As ever, there’s lots going on behind the scenes – all of which will be revealed in due course, he explains. More generally though, he’s very enthusiastic about the state of the middleware market, which he predicts will overtake the games tool market in terms of revenue. “There are decades of growth ahead,” he says.
The same optimism can be seen when he talks about the state of game animation. “When it comes to other areas of middleware, the problems have started to be solved, but in animation we are far from diminishing returns. It’s the most complicated sector, and the one where you can provide the most visual bang for the buck. There will be years of innovation,” he claims.
NaturalMotion is currently in the process of rolling out the second version of morpheme, which consists of an animation engine and the visual editor also used by its other products euphoria and endorphin.
morpheme 2.0 marks a significant step forward from basic animation, according to head of technology Simon Mack: “At the moment, the games industry seems to be having trouble finding the best way of integrating physics with character animation. What happens is people build out their entire animation system and then it gets shoved through the physics system, which is the reason you still see lots of bad ragdolls.”
Built on top of Nvidia’s PhysX engine, morpheme 2.0 provides an integrated authoring environment and runtime. PhysX can be bundled into the pricing too. “We’ve been working closely with Nvidia and got a lot of support from it,” Mack says.
“We’ve extended our animation browser view within the editor so you can now view the full skeleton and export the hierarchy. In addition, we expose all the attributes of the physics system enabling you to modify joint limits, material properties, and the friction within the visual editor. The whole point is to properly integrate the character physics and character animation together.”
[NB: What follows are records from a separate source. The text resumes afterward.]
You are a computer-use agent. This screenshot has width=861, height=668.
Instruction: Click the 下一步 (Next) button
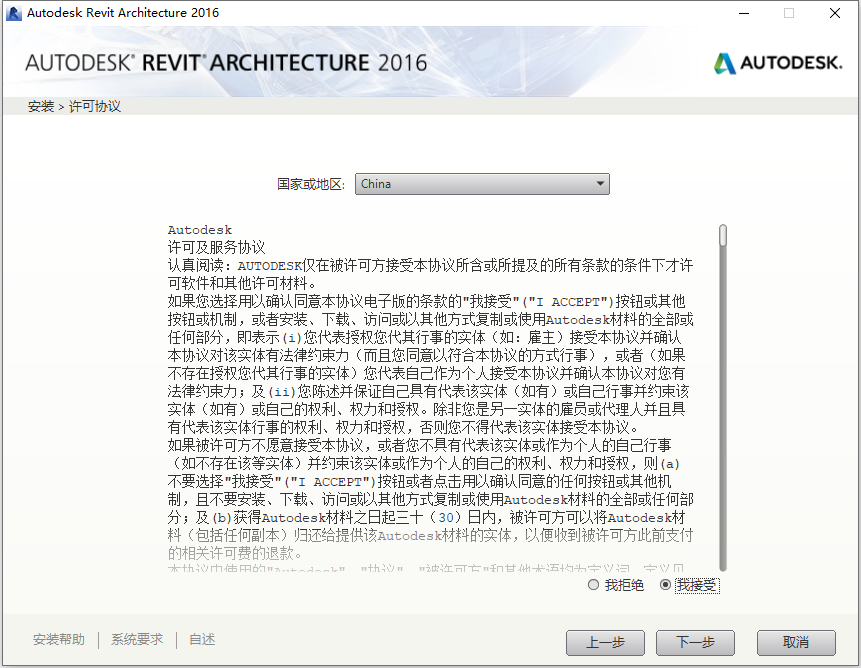694,643
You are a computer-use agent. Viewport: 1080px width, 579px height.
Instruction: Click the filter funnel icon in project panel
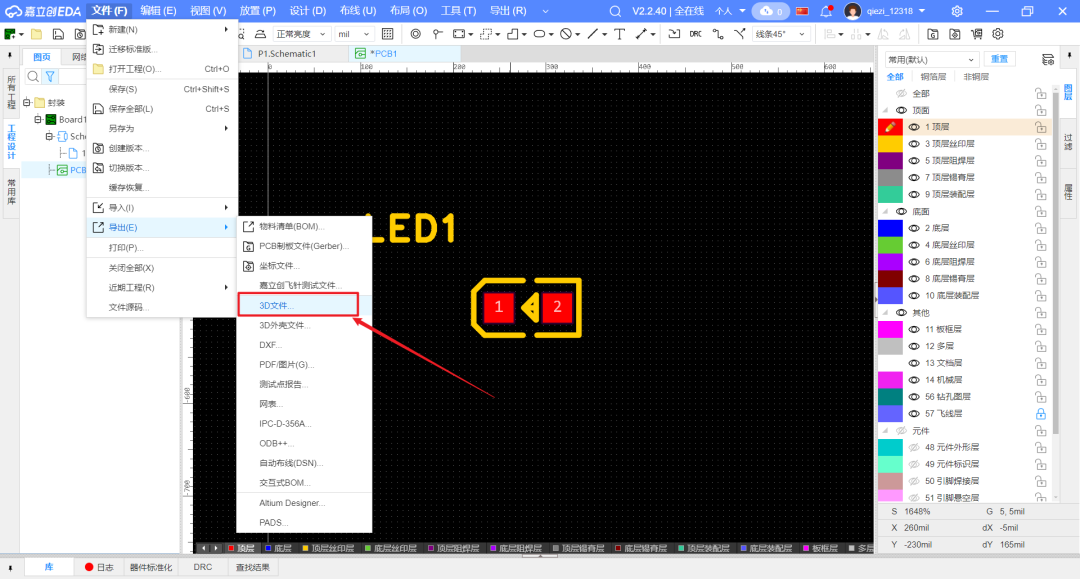coord(50,76)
morpheme 2.0 doesn’t require PhysX however – other physics engines can be used as long as developers are happy to do the integrations. What is vital about the release is the way it enables animators to iterate within the editor. Thanks to its support for scripting, you can use console joypads to control your characters, dropping in geometry to tweak transitions between the different states.
“What we’re looking for is a much more compelling way of mixing animation and physics, so you can define how parts of your character are deformed when they come into contact with a wall, for example,” Mack demonstrates.
“Here you can see that the upper body is deformed, but the lower body isn’t because there are different techniques running on the upper and lower body. This gets to the heart of what we’re doing. There are different ways of mixing animation and physics but rather than do it in code, we let the animator define how the physics works and it’s completely integrated as part of the overall motion tree.”
A step in the right direction for animators, then. And, if Reil is to be believed, morpheme 2.0 also promises to be the start of NaturalMotion’s great leap forward.
All about timing
The reason animation and physics don’t mix is more than the lack of communications between coders and artists, says Simon Mack. “It’s a philosophical problem,” he muses; the issue is that physics can only be updated once per time step, while animation is less constrained.
“A blend of tree of animation might have two branches of physics feeding into each other, but you can only update the physics once per frame. You can evaluate the animations whenever you want but if you have that restriction, it’s difficult to work with. That’s one of the reasons people tend to split out animation and physics.”
In morpheme 2.0, NaturalMotion has worked hard to ensure it gets around the issue by cleverly limiting the choices made available. “The user is only presented with nodes they can drop into appropriate states. Behind the scenes morpheme subtly enforces the rules in terms of which nodes can be connected together. It’s a surprisingly complex problem to solve.”